• _Data records_

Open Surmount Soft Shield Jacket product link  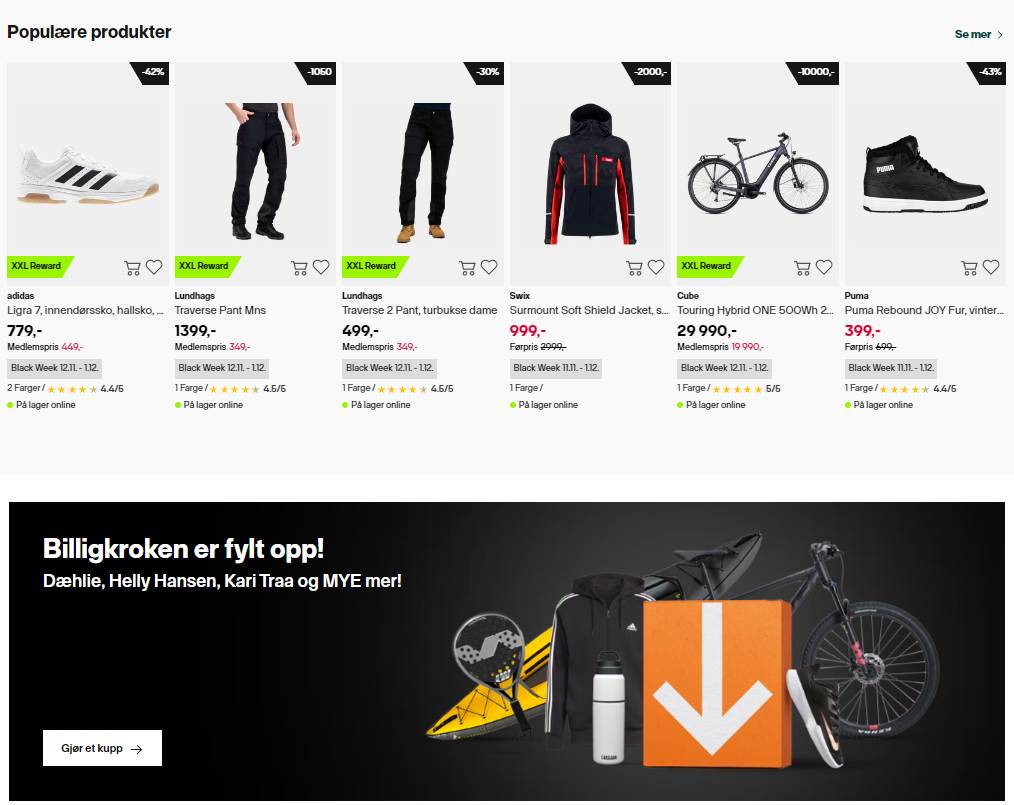click(589, 310)
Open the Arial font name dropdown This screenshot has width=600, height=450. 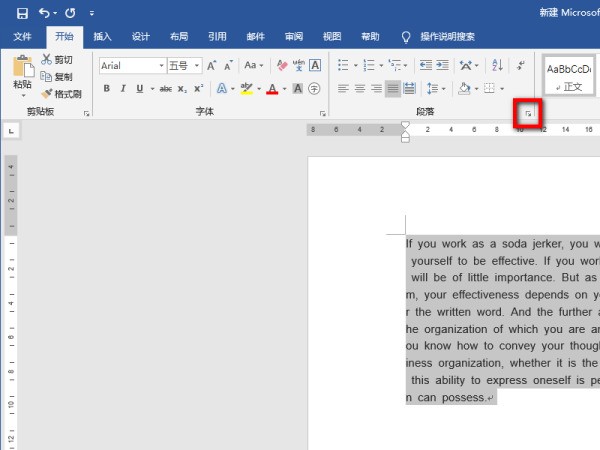(160, 65)
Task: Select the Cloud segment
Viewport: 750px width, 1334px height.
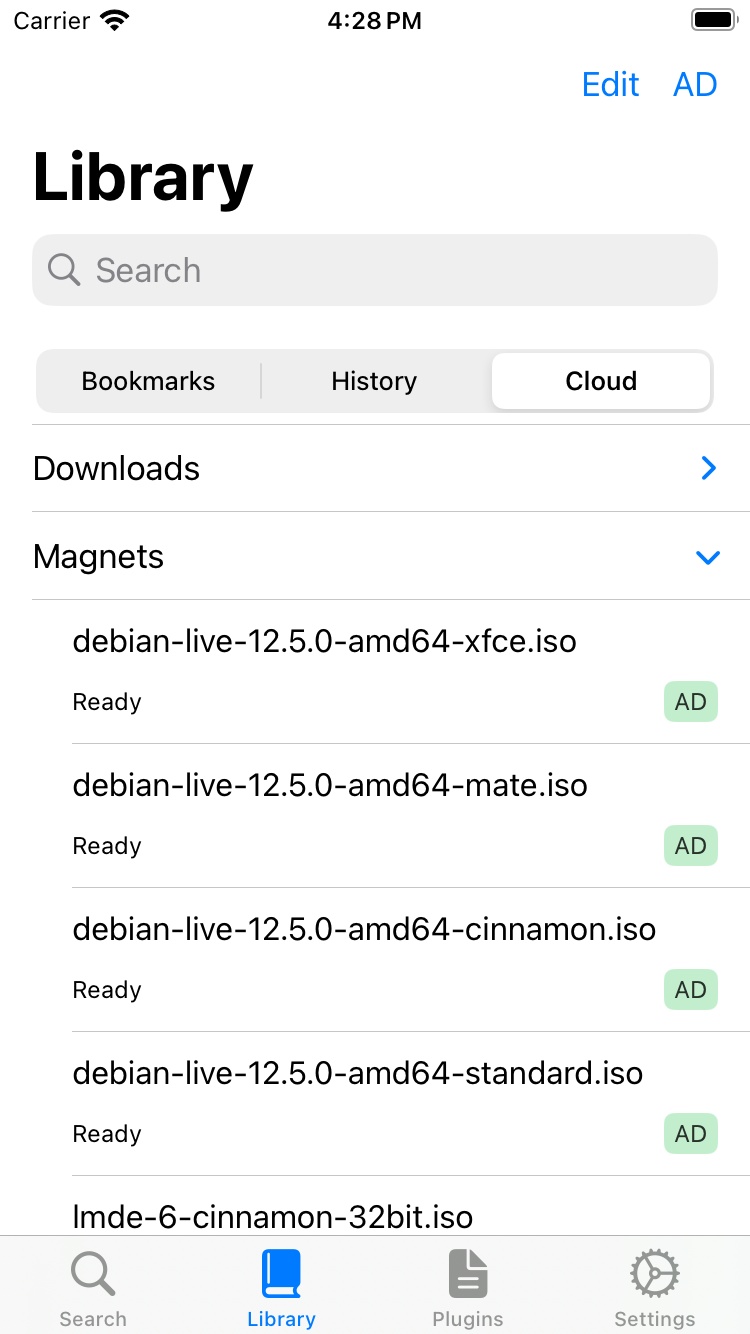Action: (601, 381)
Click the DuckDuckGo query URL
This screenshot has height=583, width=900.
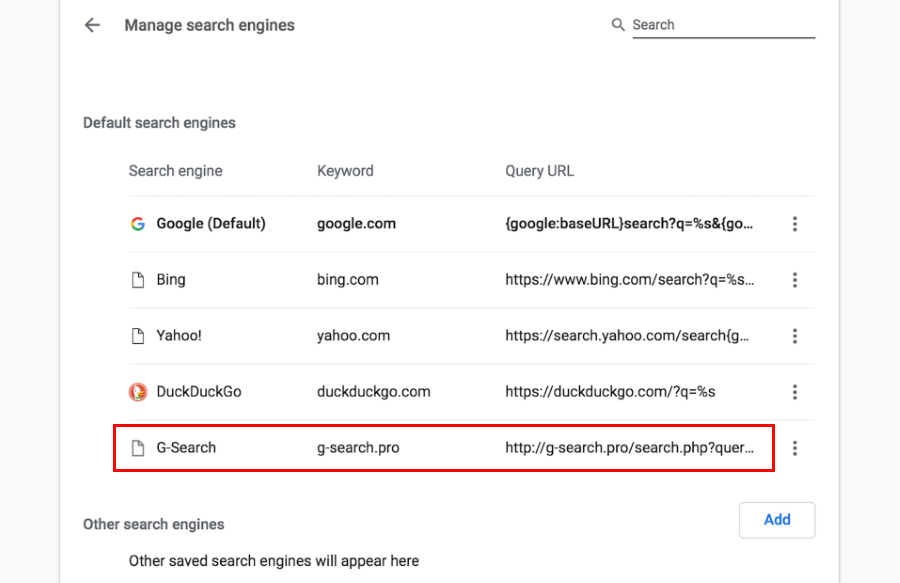[x=610, y=392]
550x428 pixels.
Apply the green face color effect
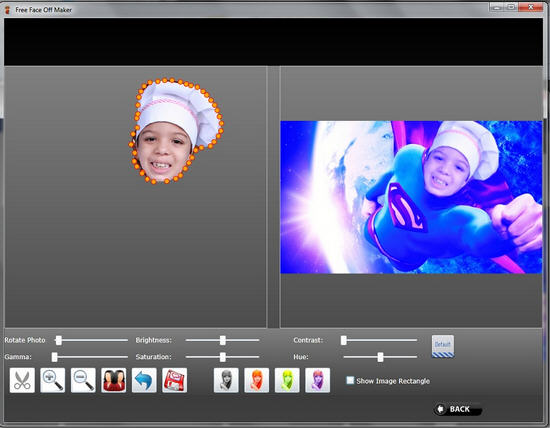coord(287,380)
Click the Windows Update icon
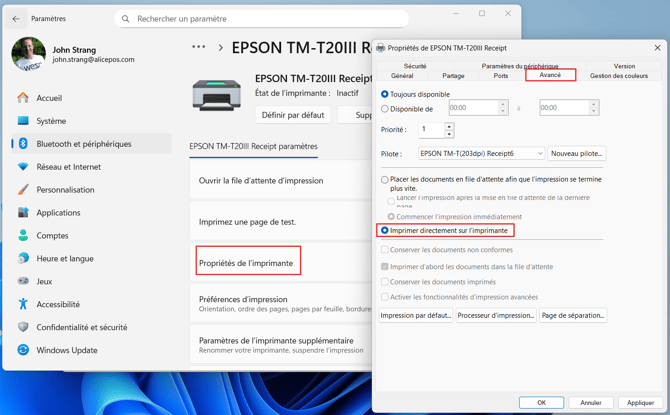Image resolution: width=670 pixels, height=415 pixels. [23, 350]
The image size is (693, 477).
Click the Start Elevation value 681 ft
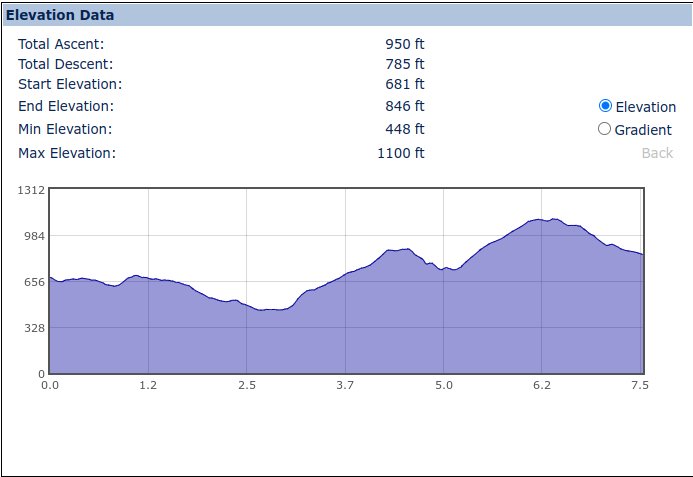point(404,84)
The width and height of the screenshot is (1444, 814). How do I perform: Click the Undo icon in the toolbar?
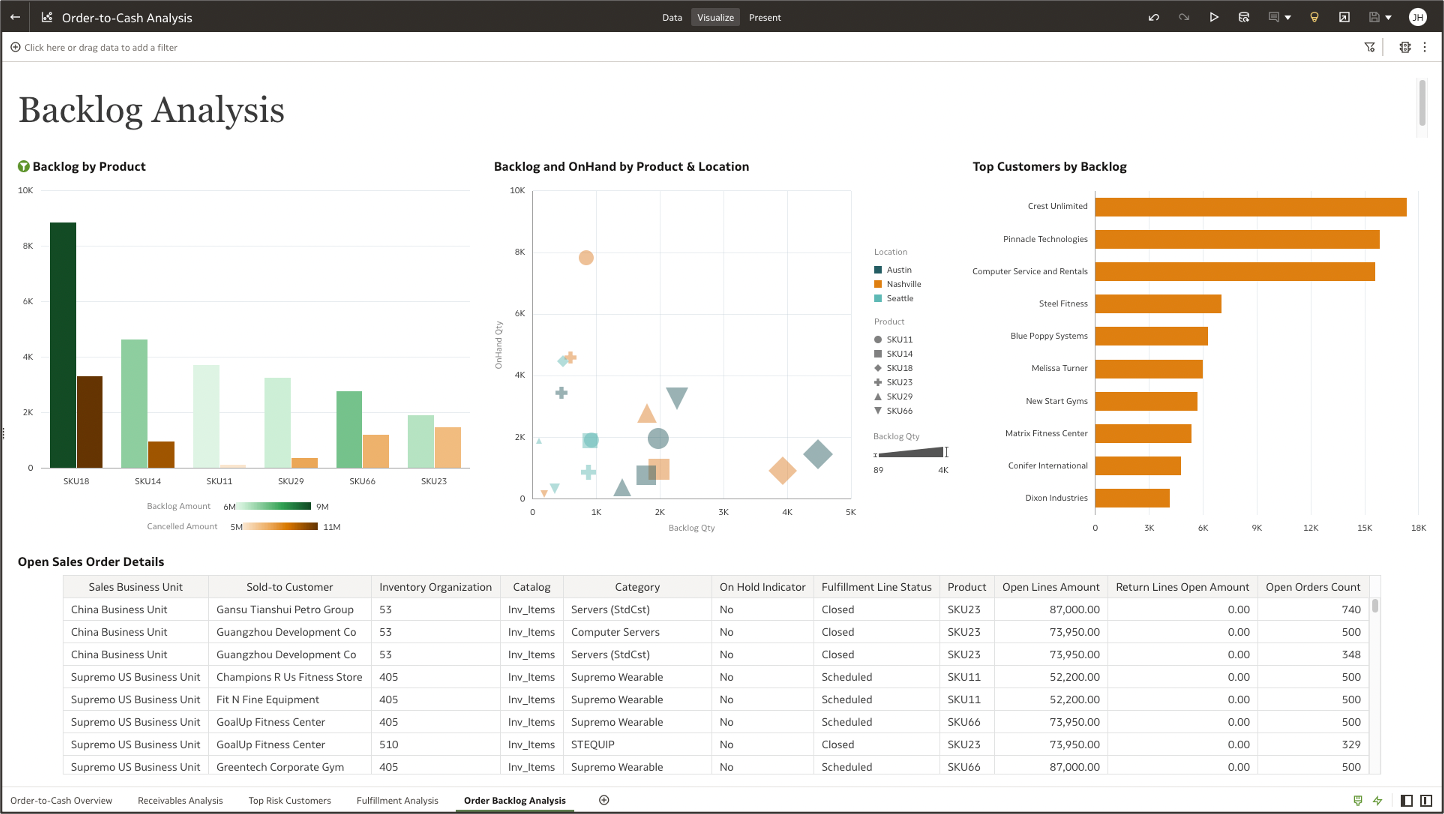click(1153, 17)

• _What you should do_
Every line from the one containing "Click the Windows Update icon" to the final line of the records should be duplicated exactly; no picture is to be copied.

• _Response area_
Click the Windows Update icon
Image resolution: width=670 pixels, height=415 pixels. [23, 350]
The image size is (693, 477).
Click the Start Elevation value 681 ft
point(404,84)
The width and height of the screenshot is (1444, 814). How do I perform: Click the Undo icon in the toolbar?
click(1153, 17)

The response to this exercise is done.